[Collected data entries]
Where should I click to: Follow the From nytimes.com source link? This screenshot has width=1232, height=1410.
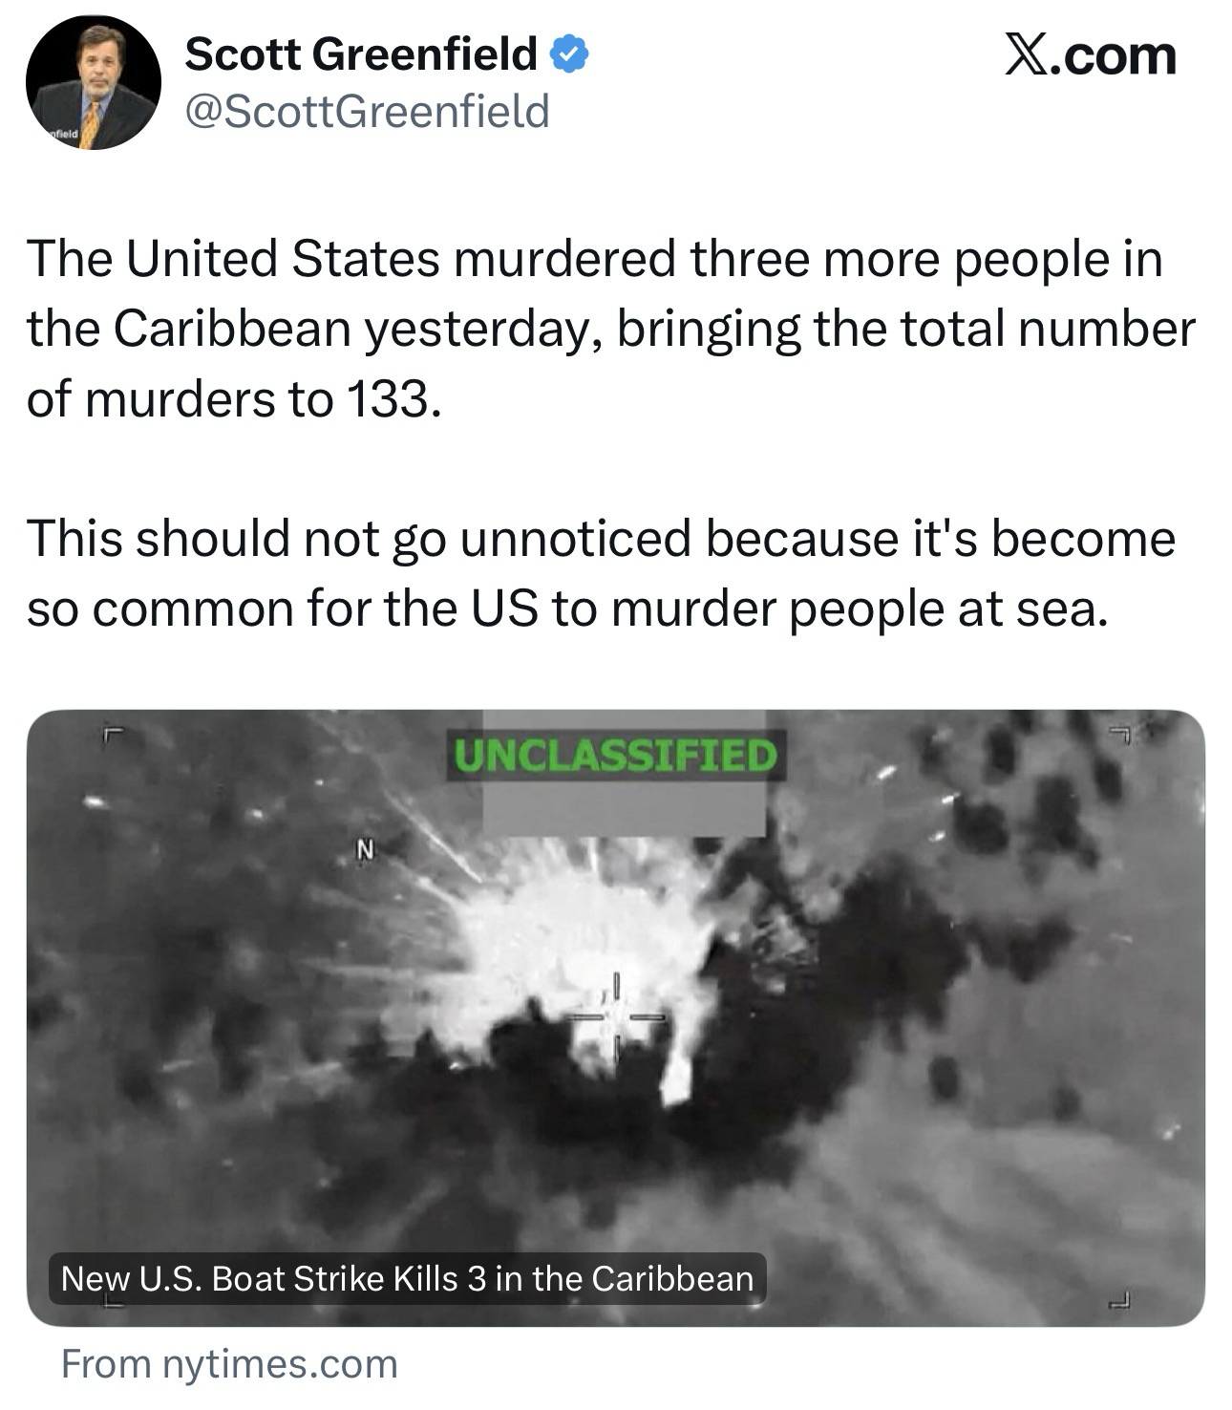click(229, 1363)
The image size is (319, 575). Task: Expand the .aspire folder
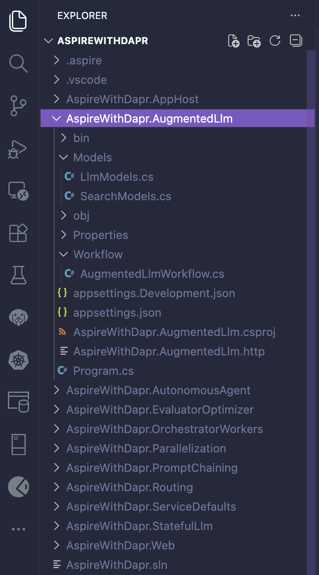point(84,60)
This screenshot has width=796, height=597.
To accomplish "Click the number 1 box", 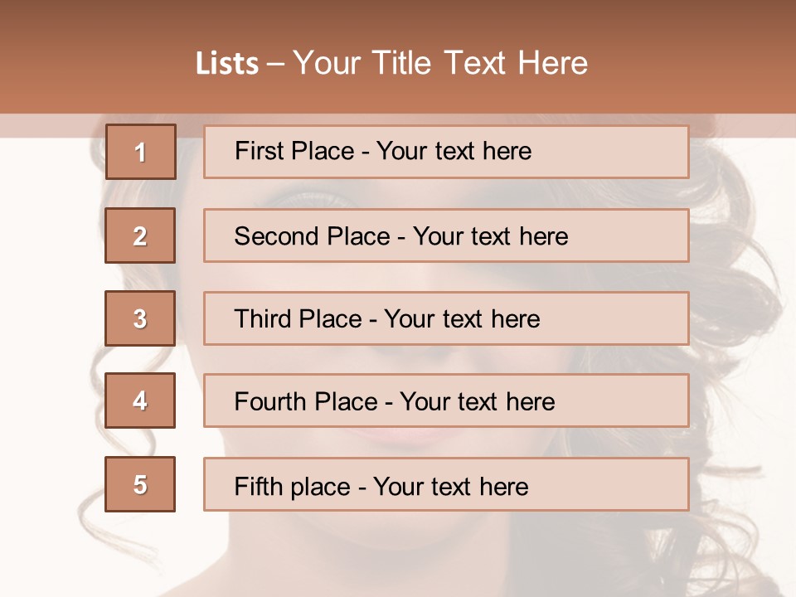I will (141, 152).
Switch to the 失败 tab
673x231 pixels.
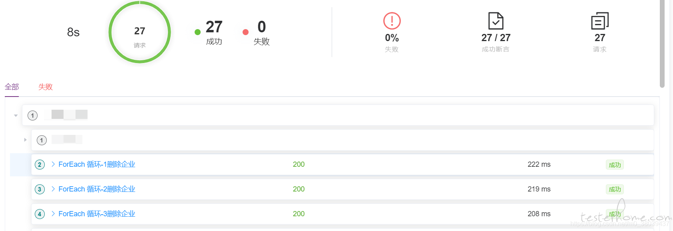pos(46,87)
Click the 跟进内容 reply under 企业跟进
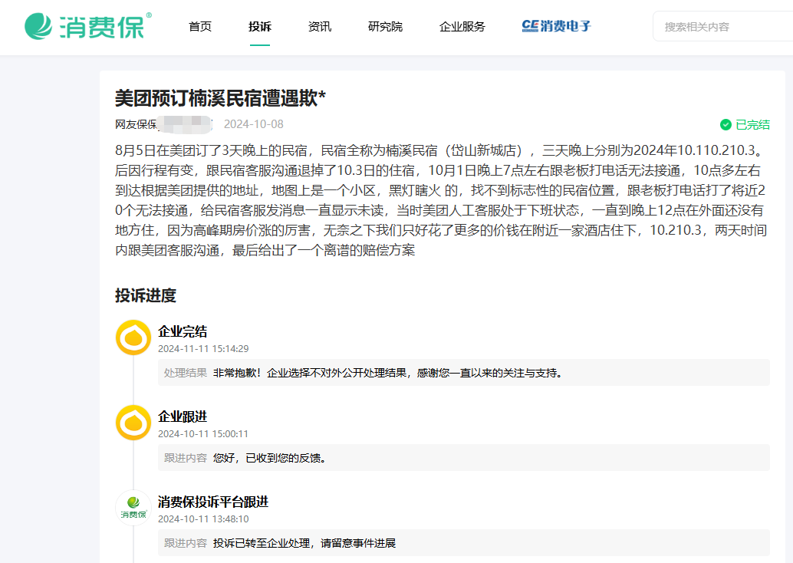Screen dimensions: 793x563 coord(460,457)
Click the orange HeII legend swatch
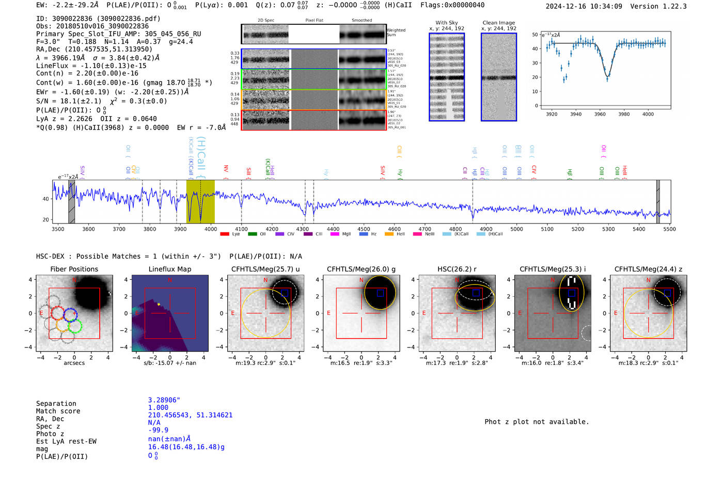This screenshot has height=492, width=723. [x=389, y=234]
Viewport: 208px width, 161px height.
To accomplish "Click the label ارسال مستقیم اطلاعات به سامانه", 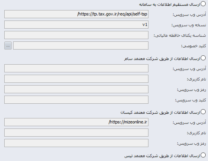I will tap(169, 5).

**What needs to be done:** Beginning with the first entry above, reproduce every line verbatim until the line with "This screenshot has width=796, height=597.", which is included too; omit pictures.

**Solution for this task:**
Where should I click to: Follow the From nytimes.com source link? This screenshot has width=1232, height=1410.
click(229, 1363)
The image size is (319, 575). Task: Expand the .aspire folder
point(84,60)
This screenshot has width=796, height=597.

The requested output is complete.